FEBRUARY 3, 1960
NEW YORK—I wonder if anyone else is getting as many communications as I am these days about efforts being made on the part of individuals and groups in the Soviet Union, who claim to be making special efforts to bring about peace.
I have had letters from many women, in particular, whom I have met, urging me to join with Soviet women's delegations that will be at an international meeting this spring in Copenhagen, Denmark. This meeting has been called, ostensibly, to consider how they can further the peace of the world, and it will be held under Communist auspices.
It will bring together representative Communists from many countries and, almost certainly, some well-intentioned women from non-Communist countries who do not recognize the Communist domination of such a project. And what is so obvious to most people is the fact that these Communist-dominated groups always end such sessions by advocating certain methods that are wholly distasteful to the democratic areas of the world.

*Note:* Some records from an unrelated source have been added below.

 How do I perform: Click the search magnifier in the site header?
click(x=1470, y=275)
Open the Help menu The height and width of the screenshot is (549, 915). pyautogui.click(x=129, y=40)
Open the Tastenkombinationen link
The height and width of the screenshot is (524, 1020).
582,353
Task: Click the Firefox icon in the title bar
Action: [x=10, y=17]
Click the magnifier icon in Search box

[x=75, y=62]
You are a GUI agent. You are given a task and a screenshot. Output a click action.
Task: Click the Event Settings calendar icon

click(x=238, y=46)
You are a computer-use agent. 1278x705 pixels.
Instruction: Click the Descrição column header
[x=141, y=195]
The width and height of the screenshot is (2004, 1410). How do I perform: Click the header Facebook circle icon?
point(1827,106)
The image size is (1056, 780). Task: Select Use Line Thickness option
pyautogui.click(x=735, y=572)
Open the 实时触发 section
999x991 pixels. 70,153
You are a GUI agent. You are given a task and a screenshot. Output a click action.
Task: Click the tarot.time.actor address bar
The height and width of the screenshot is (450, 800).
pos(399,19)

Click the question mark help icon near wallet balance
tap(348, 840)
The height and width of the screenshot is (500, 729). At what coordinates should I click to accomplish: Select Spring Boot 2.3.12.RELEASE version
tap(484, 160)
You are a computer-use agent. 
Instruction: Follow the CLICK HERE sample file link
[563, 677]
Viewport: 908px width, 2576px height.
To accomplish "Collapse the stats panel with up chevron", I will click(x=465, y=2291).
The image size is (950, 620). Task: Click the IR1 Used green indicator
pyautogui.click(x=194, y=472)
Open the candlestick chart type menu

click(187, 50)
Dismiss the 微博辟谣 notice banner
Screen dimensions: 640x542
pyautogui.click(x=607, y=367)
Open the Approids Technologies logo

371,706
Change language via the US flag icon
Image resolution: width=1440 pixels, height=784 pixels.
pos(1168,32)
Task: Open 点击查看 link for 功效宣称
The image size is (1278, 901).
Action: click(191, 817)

I have, however, received today a message from the Council of the Union of Soviet Societies for Friendship and Cultural Relations with Foreign Countries. This group writes of a meeting held in early December at which the organization issued an appeal to "the foreign societies, organizations and individuals working for international friendship and cultural cooperation."
There is nothing in this appeal, however, that any of us could accept as expressing our own heartfelt desires for peace.
What I would like to see, though, would be a meeting called by the non-Communist organizations of the free world that would welcome the attendance of representatives from the Soviet Union but which would keep the balance of representation in the hands of the organizations calling the meeting. I think such a meeting would make a really valuable contribution to the cause of peace throughout the world.
It grieves me to find apparently less interest and less initiative in the women of the democratic world, and I would like to have our people in the United States think this over and take some active steps.
It was not surprising to read in our local newspapers last week that 15 voluntary hospitals in New York City are considering that they may have to close their doors unless the city is willing to raise the amount paid per day for patients admitted. The costs chargeable to these patients is assumed by the city. At the same time we learned that in the city's own hospitals there are a number of vacant beds.
This is a problem that deserves much study. One wonders if perhaps the city should put more money into improving its own hospitals so that the public could feel it would be getting the best possible care when admitted. This, then, might necessitate the closing in certain areas of certain voluntary hospitals, but no doubt would bring about inconveniences to some patients and their families.
But since this would be a comparatively small number of people, and while I do believe the city should pay the costs of its patients in voluntary hospitals I also feel that we should not have to continue to support unnecessary facilities if they really are unnecessary.